Ali Selmi a débuté tôt sa carrière de joueur : «J’étais encore cadet quand Pazmandy avait pris en main les affaires de l’équipe senior de l’ASM. Comme il était mon entraîneur dans les catégories jeunes, j’ai fait partie des cadets et juniors qui ont accédé sous son égide à l’équipe senior. J’ai donc fait partie de la génération de Derouiche, Aniba, Baccar Ben Milad, Bouaziz et Klibi entre autres. Sauf qu’il y a eu un hic. Eux ont pu faire une longue carrière de joueurs, contrairement à moi.

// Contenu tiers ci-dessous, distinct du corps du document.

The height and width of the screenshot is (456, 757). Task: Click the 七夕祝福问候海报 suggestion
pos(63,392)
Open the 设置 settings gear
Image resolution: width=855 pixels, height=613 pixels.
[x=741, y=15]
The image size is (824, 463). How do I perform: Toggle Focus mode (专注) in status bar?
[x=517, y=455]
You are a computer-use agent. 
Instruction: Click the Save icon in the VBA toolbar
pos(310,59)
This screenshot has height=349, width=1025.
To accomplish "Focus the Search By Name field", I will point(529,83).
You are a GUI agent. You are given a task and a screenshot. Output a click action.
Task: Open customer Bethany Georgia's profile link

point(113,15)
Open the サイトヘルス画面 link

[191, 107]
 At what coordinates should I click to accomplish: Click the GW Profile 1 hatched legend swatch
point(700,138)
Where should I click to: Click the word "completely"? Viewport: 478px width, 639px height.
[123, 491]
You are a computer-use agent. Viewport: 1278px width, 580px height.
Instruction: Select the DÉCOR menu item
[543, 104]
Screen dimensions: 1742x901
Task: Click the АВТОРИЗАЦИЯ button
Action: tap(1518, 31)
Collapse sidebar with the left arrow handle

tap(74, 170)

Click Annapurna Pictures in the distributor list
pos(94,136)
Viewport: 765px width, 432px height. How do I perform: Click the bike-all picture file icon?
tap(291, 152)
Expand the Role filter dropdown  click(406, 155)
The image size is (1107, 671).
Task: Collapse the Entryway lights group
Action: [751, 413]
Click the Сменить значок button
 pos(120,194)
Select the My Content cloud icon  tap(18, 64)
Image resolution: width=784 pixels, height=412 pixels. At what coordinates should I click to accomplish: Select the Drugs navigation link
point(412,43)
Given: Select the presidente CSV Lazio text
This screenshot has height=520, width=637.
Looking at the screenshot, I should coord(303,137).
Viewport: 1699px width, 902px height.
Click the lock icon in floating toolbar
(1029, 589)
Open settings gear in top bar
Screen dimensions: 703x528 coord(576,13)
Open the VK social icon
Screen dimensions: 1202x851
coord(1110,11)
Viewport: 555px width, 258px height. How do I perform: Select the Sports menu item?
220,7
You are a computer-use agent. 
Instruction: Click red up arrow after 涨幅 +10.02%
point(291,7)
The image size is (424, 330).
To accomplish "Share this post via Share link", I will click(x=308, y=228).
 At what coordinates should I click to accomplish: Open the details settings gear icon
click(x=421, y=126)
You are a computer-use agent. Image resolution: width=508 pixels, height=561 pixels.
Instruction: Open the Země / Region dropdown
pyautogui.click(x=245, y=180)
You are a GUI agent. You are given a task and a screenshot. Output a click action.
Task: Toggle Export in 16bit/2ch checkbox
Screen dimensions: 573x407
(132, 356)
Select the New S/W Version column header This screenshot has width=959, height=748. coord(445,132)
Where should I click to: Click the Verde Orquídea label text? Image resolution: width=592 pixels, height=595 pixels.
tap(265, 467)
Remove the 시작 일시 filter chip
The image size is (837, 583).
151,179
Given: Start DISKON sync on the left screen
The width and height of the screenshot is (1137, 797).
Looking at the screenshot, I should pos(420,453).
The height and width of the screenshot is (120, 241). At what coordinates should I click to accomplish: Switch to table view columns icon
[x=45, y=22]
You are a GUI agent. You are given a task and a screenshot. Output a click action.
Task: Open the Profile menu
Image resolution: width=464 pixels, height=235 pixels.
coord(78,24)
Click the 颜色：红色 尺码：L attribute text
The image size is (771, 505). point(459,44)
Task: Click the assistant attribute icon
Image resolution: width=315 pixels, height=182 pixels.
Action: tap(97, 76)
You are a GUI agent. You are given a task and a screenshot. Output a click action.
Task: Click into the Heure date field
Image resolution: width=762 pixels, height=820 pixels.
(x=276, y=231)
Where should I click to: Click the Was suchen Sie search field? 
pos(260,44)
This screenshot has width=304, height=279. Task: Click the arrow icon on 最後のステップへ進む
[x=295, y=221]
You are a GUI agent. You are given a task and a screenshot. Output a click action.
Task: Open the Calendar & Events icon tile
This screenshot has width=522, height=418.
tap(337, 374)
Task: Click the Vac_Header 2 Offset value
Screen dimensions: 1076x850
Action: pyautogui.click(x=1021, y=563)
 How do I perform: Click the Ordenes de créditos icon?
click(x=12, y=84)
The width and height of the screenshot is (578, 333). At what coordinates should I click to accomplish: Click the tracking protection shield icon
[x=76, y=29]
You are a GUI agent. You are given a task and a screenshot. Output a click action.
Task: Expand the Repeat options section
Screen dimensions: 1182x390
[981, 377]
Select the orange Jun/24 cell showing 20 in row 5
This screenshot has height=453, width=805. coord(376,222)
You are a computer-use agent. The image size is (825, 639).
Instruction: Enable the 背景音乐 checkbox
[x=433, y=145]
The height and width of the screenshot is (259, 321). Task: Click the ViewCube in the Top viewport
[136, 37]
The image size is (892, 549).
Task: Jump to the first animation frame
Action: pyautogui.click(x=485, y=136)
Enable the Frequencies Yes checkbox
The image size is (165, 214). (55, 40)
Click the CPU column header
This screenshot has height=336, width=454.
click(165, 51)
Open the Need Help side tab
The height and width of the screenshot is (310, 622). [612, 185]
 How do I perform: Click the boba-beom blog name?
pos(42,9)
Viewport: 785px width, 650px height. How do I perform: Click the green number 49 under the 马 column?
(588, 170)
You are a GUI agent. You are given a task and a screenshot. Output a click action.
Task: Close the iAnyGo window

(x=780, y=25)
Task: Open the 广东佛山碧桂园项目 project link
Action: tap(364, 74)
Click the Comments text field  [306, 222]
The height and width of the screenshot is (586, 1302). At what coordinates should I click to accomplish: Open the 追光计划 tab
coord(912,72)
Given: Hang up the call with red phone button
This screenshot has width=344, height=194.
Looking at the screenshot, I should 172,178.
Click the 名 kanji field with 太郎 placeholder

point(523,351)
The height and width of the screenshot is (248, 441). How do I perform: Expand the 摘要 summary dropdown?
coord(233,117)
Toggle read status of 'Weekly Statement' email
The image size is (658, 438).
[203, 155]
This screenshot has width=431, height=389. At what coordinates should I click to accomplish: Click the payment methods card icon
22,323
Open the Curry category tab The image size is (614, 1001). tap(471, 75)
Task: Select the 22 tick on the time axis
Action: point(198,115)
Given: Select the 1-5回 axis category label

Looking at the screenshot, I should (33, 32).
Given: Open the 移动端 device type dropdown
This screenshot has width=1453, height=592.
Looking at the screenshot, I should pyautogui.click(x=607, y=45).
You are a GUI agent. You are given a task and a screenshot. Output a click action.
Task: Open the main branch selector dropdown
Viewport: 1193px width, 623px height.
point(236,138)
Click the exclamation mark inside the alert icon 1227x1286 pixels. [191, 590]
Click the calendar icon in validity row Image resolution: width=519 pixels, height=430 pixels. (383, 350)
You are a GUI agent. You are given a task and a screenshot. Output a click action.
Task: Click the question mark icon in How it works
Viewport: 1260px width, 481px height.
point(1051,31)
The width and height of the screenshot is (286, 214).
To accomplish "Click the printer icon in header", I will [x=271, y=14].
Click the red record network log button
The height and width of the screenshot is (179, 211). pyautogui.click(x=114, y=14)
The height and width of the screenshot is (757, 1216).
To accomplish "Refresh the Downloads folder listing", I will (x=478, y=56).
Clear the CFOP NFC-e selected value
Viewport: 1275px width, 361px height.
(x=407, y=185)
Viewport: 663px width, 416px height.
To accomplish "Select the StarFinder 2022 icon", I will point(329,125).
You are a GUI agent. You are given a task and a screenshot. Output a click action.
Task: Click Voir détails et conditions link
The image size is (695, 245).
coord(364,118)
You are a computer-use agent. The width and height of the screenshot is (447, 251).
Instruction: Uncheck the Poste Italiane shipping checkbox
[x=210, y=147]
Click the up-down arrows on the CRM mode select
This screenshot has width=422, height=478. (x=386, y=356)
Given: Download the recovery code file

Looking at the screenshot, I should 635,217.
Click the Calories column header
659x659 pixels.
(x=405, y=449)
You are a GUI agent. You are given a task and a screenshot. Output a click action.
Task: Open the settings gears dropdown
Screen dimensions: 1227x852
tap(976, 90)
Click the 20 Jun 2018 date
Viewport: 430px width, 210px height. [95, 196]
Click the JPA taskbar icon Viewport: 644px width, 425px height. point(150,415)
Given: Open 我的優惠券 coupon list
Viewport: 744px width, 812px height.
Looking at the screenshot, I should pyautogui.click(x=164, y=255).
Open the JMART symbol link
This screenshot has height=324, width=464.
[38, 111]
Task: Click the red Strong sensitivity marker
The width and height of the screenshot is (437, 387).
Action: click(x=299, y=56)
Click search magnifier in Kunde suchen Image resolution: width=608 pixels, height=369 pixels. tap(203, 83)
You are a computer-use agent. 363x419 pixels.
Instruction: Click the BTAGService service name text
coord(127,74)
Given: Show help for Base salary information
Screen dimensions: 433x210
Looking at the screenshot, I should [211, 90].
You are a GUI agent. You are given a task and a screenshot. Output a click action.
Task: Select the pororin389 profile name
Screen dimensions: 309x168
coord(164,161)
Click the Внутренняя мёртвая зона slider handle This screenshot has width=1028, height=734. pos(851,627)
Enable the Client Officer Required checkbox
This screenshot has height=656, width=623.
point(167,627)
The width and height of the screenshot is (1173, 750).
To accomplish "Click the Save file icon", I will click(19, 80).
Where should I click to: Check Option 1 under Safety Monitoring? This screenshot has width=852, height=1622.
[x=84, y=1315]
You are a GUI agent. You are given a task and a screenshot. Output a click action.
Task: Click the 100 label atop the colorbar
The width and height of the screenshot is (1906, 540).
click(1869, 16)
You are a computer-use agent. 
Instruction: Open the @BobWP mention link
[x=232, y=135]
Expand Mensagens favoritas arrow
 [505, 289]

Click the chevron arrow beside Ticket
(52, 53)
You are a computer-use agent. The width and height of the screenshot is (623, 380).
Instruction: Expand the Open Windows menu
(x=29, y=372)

J’ai dû mettre fin à ma carrière alors que j’avais seulement 25 ans et pour cause : à mon époque, l’opération du ménisque était si compliquée, que j’ai préféré arrêter ma carrière de joueur».
De sa courte carrière de joueur, il garde jalousement un vieil article du journal Le Sport paru le 14/05/1962 intitulé : «Concours du jeune footballeur : Selmi Ali (A.M.) lauréat, et à l’Avenir le challenge du Nombre».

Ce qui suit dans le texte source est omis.